If you weren’t an opponent of this government before you started reading this post, you should be now. And if the bare facts of their actions aren’t enough to make them despicable, consider that, in order to get away with this and other cuts, they routinely demonise the disabled and other vulnerable people as scroungers and fraudsters.

Out with them!

14 comments

  1. But when you walk 19mand get stuck and then have to walk back to the exam room will they slap you with the “NO BENEFIT” sticker?

    Most people who cannot walk 50m can get a Blue Badge which means they can get to and from their car. 20m means you HAVE to park on the pavement in front of the superstore to get in!

  2. This government will never be returned to power once it is ejected from office. I hate the greedy grinning rich bastards!

  3. I suffer from chronic osteo arthritis and have done for nearly 20 years in my knees. I now have it in my hips neck shoulders and hands. I am able to go to work as I have a motability car and a blue badge. I pay full council tax my mortgage and the care element of DLA I use to pay my heating bills to buy decent food and to pay for people to carry out jobs for me that I no longer can do. Next April I have to apply for Pip. I can walk 20 metres even though I am in constant pain. I will lose my car abd blue badge I will have to leave work because I can’t use public transport abd could not afford taxis or to run a car I will therefore be reliant on benefits where is the sense in that

    1. There is none – unless you have an ideologically-driven worldview that makes you want to pursue certain paths even when they achieve the opposite of what you claim to want.

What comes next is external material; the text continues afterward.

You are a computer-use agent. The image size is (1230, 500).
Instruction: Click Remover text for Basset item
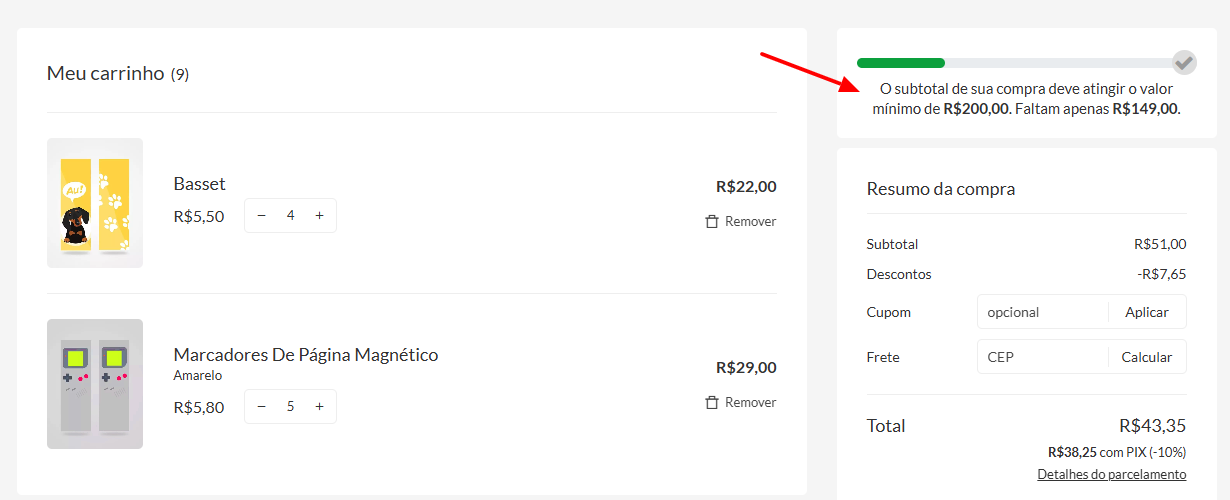(x=750, y=221)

  4. All the main party’s are the same not a one of them gives a dot about normal people never mind disabled, they are all more concerned with how they look abroad. Labour or conservative does not matter if they want to save billions a few easy solutions that each will save billions.

    Get rid of these social landlords who were GIVEN the property’s for in many cases a couple of pounds ( gov then pay £50-£100’s in rent following week). Let the tenents buy the property and use this revenue to build more housing after all how many billions are already being saved by not paying these social fatcat landlords money each week.

    Make sure you stick to international law that a refuge seeks aid at the first safe country not the one that will give them the most money and goods ( offer to work with French and Spanish at the Spanish borders if they refuse then that is their problem to deal with if they agree work out a fair percentage based on population density of each country.

    Companies like starbucks and others who have defrauded the gov pay the full amount back. If they do not they pay fines plus still pay it back. Pass a new law simply it is an offence to try and circumvent the spirit of paying fair taxation or other implied business costs, this way if they find a legal loophole it is closed by the spirit of paying no need to pass laws for every single loophole.

    One last thing pass a law no non skilled labour will be permitted residency other than for genuine asylum or for medical needs if unemployment is above 2 million.

  5. We had to buy our own car as husband needed wheelchair car, then tax it insure it
    Pay for our own repairs all out of only pension money. We are not allowed motability car! Even millionaires can get it! Oh its their right as a benefit!